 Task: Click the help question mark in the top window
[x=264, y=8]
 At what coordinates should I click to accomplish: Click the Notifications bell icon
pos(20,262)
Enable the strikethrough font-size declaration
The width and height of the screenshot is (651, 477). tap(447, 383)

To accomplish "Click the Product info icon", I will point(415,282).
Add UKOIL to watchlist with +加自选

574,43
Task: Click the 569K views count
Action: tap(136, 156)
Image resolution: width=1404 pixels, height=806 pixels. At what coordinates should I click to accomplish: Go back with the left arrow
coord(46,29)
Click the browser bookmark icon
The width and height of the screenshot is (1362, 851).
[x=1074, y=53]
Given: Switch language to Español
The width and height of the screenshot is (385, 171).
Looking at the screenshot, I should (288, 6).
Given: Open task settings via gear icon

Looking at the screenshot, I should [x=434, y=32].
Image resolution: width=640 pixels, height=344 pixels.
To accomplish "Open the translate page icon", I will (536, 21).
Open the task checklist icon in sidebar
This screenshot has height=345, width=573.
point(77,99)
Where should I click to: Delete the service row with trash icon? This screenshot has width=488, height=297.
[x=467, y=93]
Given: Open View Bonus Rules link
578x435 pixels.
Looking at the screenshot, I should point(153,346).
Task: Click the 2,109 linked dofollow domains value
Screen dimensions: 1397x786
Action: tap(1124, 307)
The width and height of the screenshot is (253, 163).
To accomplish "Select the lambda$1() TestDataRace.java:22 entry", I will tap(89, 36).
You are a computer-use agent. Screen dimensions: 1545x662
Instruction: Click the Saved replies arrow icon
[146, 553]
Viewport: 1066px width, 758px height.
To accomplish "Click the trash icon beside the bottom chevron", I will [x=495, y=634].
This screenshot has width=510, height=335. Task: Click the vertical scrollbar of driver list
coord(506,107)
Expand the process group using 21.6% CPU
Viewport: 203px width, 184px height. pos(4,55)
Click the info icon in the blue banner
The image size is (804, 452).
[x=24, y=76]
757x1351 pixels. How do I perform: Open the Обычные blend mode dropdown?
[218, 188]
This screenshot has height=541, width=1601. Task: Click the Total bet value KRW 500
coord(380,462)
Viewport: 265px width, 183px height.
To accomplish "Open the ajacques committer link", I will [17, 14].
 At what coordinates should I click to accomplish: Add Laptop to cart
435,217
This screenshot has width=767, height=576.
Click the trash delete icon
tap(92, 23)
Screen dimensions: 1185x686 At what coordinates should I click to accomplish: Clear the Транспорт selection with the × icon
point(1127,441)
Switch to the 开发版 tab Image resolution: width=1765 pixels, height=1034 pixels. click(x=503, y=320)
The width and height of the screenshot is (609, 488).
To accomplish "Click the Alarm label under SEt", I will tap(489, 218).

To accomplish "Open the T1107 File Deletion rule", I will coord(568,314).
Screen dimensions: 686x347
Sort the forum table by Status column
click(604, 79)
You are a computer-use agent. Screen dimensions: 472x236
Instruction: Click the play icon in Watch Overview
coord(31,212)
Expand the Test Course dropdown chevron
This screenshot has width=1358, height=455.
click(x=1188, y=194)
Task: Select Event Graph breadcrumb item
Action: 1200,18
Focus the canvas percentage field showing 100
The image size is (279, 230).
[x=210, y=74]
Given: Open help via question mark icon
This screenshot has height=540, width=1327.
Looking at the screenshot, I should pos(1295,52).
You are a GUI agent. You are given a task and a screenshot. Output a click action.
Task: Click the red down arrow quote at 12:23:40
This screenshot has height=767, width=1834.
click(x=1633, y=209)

■ **Written request**:
Please lay out the records from the line with "Screen dimensions: 1185x686" up to and including the line with "coord(31,212)" as a numbered list, leaving out blank lines.

■ **Solution to this problem**:
1. Screen dimensions: 1185x686 At what coordinates should I click to accomplish: Clear the Транспорт selection with the × icon
2. point(1127,441)
3. Switch to the 开发版 tab Image resolution: width=1765 pixels, height=1034 pixels. click(x=503, y=320)
4. The width and height of the screenshot is (609, 488).
5. To accomplish "Click the Alarm label under SEt", I will tap(489, 218).
6. To accomplish "Open the T1107 File Deletion rule", I will coord(568,314).
7. Screen dimensions: 686x347
8. Sort the forum table by Status column
9. click(604, 79)
10. You are a computer-use agent. Screen dimensions: 472x236
11. Instruction: Click the play icon in Watch Overview
12. coord(31,212)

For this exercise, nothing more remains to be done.